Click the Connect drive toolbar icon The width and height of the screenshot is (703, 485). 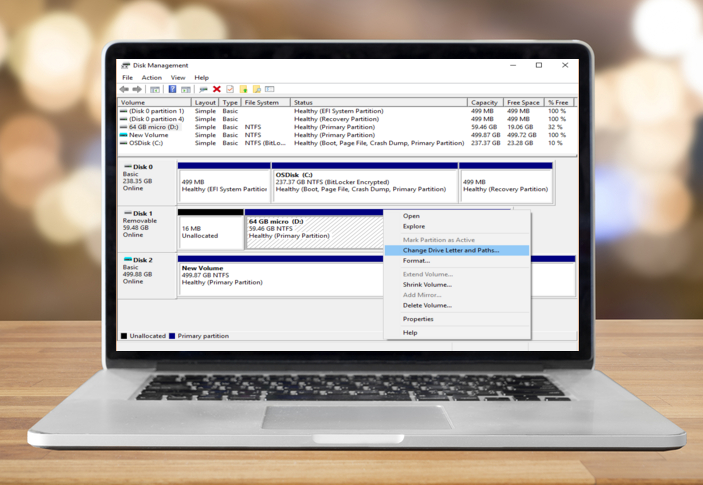click(202, 89)
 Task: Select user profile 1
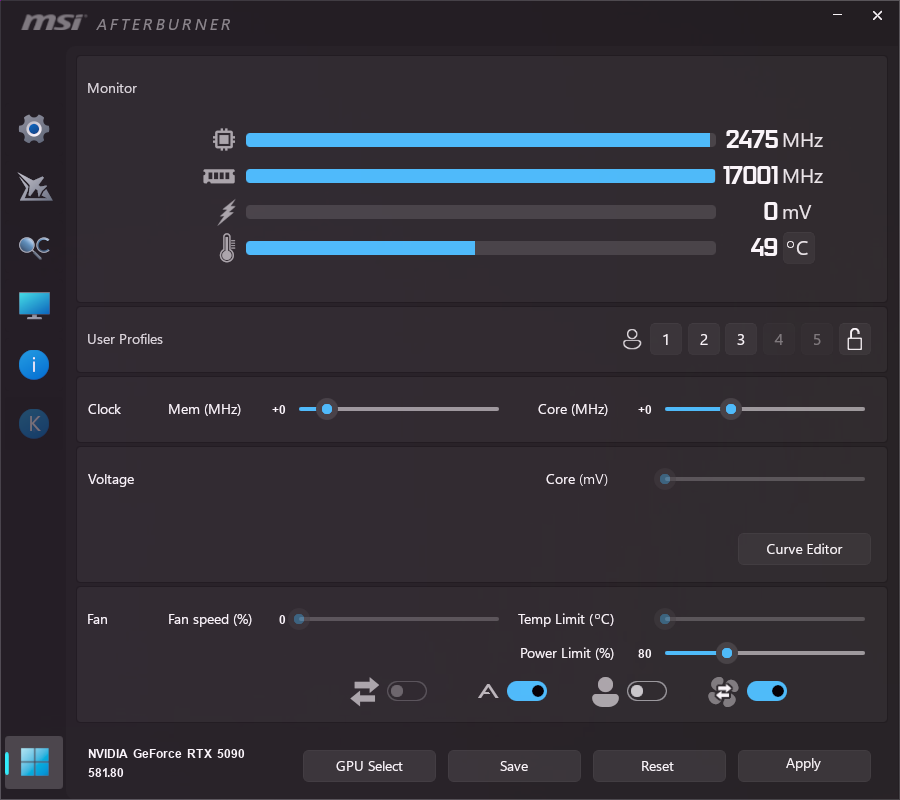[x=666, y=340]
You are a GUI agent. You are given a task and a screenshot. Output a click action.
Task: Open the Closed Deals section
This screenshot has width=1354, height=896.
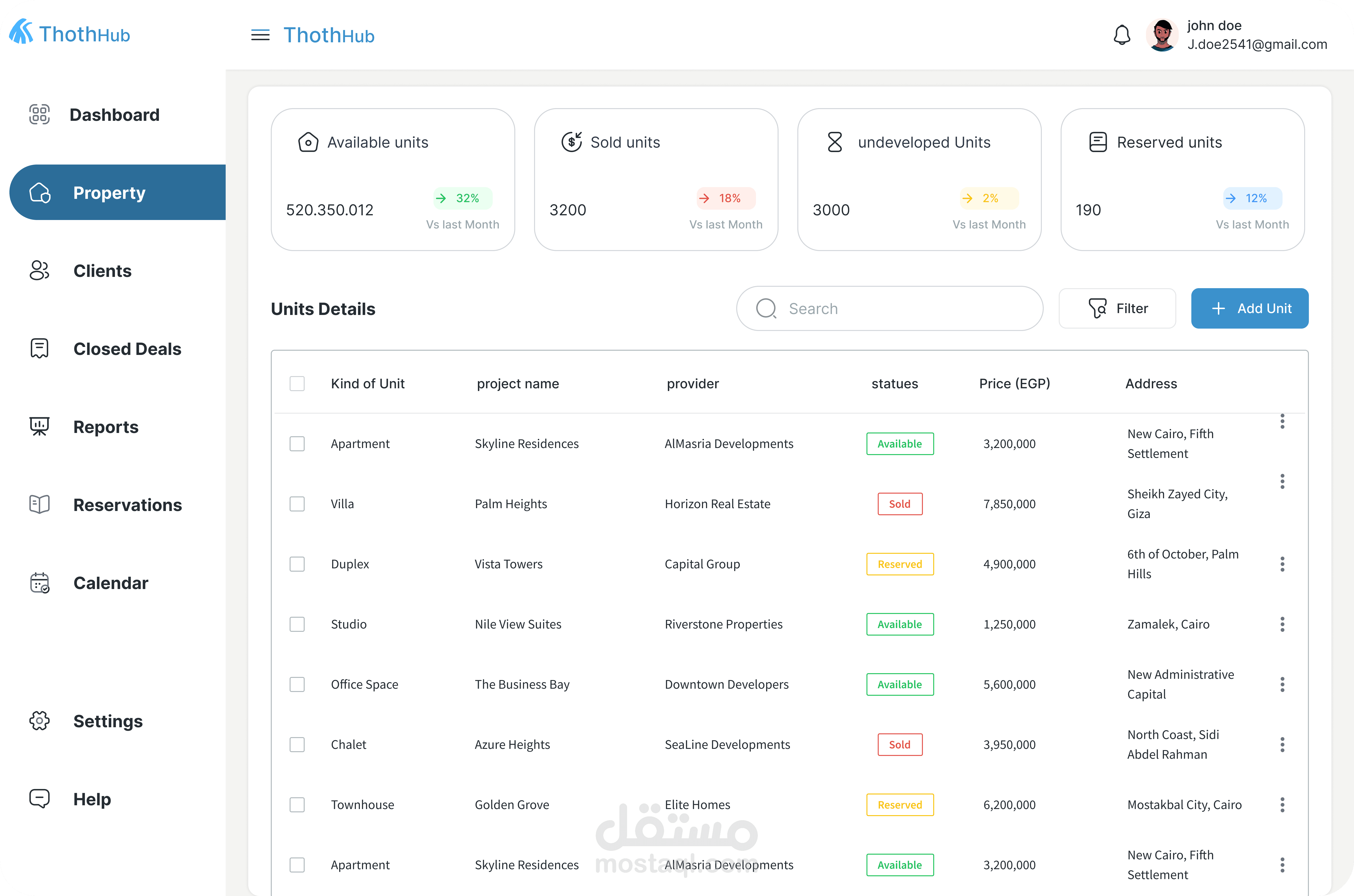tap(127, 349)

------------------------------------------------------------

### SHORT PROBLEM
Copy the records above, beginning at the line that contains "Task: Select user profile 1" and continuing through the end of the records, keeping every line identical. Omit the pictures from your copy.

### SOLUTION
 Task: Select user profile 1
[x=666, y=340]
You are a GUI agent. You are given a task and a screenshot. Output a click action.
Task: Open the Closed Deals section
This screenshot has width=1354, height=896.
tap(127, 349)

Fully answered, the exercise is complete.